Beginning with the line that holds "Task: Click Botafogo" and ending with the last line of the entries, please output each line exactly, apart from any pictures.

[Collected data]
========

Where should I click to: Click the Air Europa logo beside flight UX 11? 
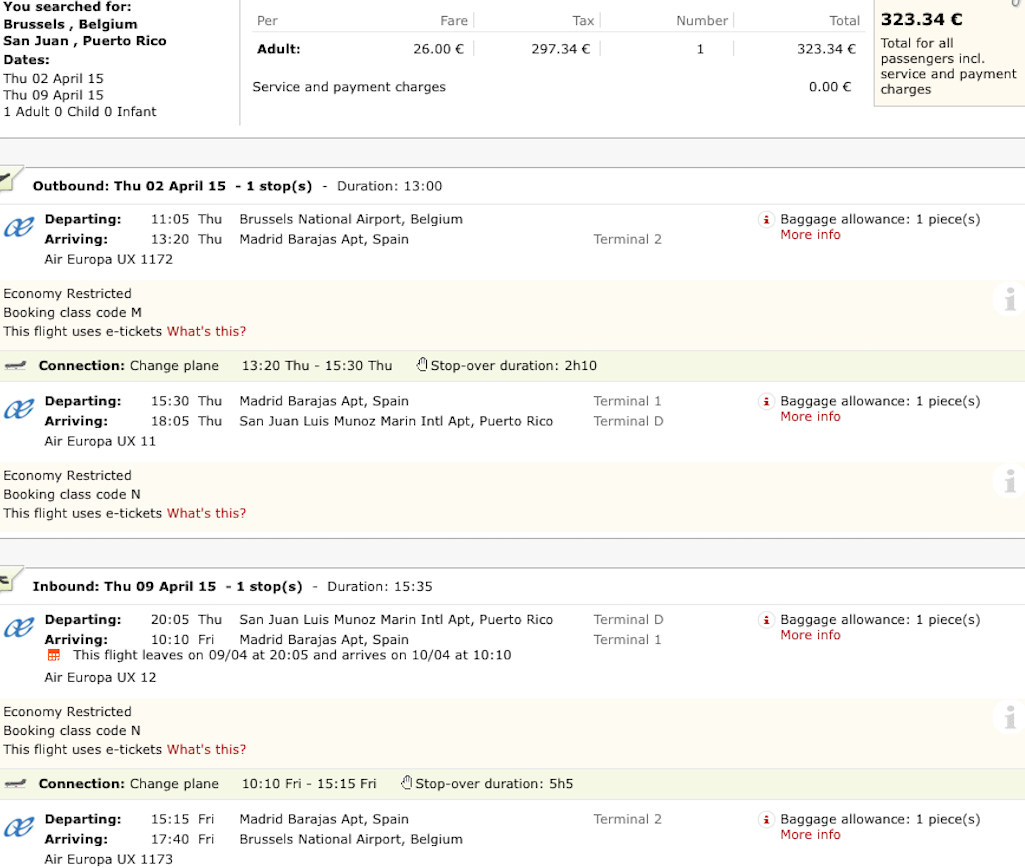(x=18, y=409)

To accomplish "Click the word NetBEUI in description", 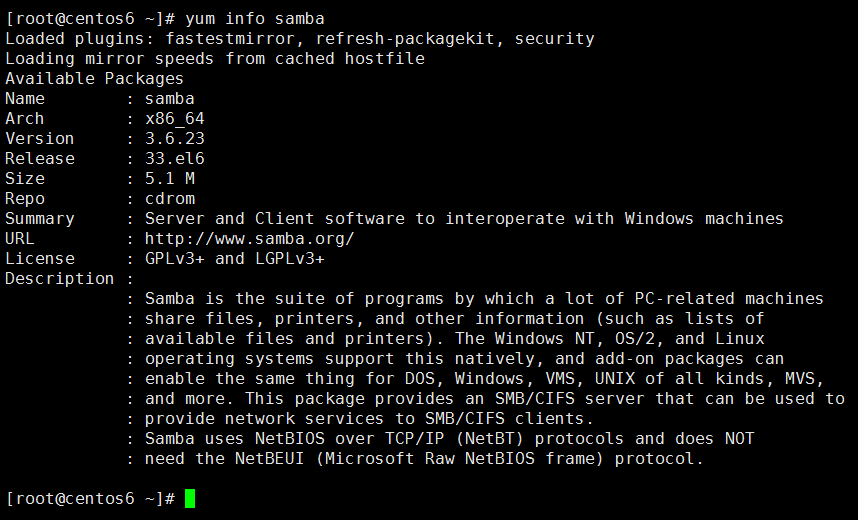I will tap(269, 458).
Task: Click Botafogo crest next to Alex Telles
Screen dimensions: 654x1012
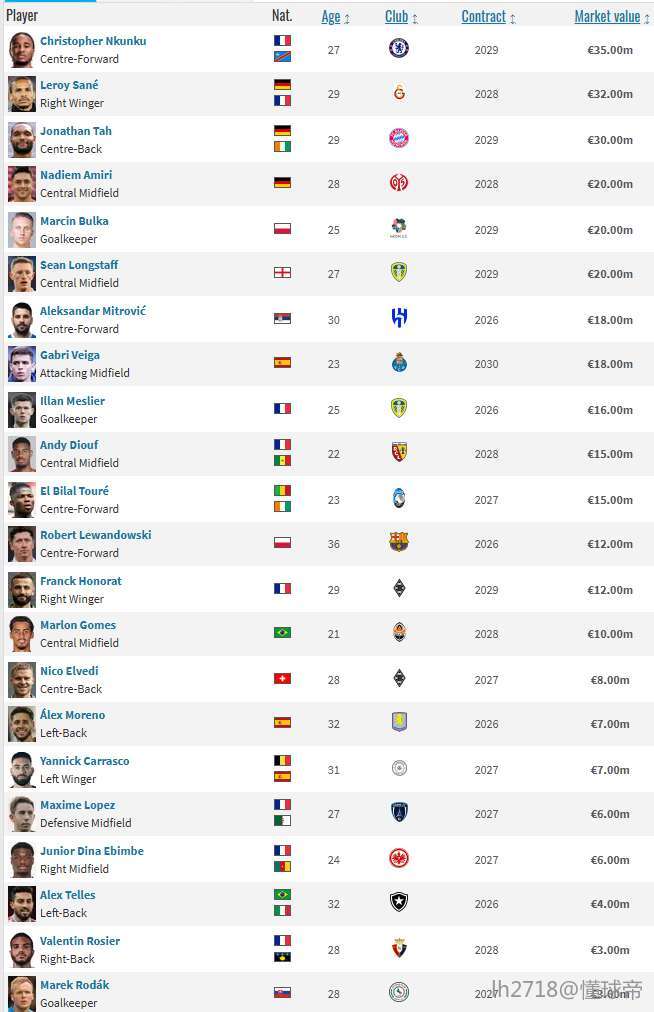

========

| Response below |
Task: Click Botafogo crest next to Alex Telles
Screen dimensions: 654x1012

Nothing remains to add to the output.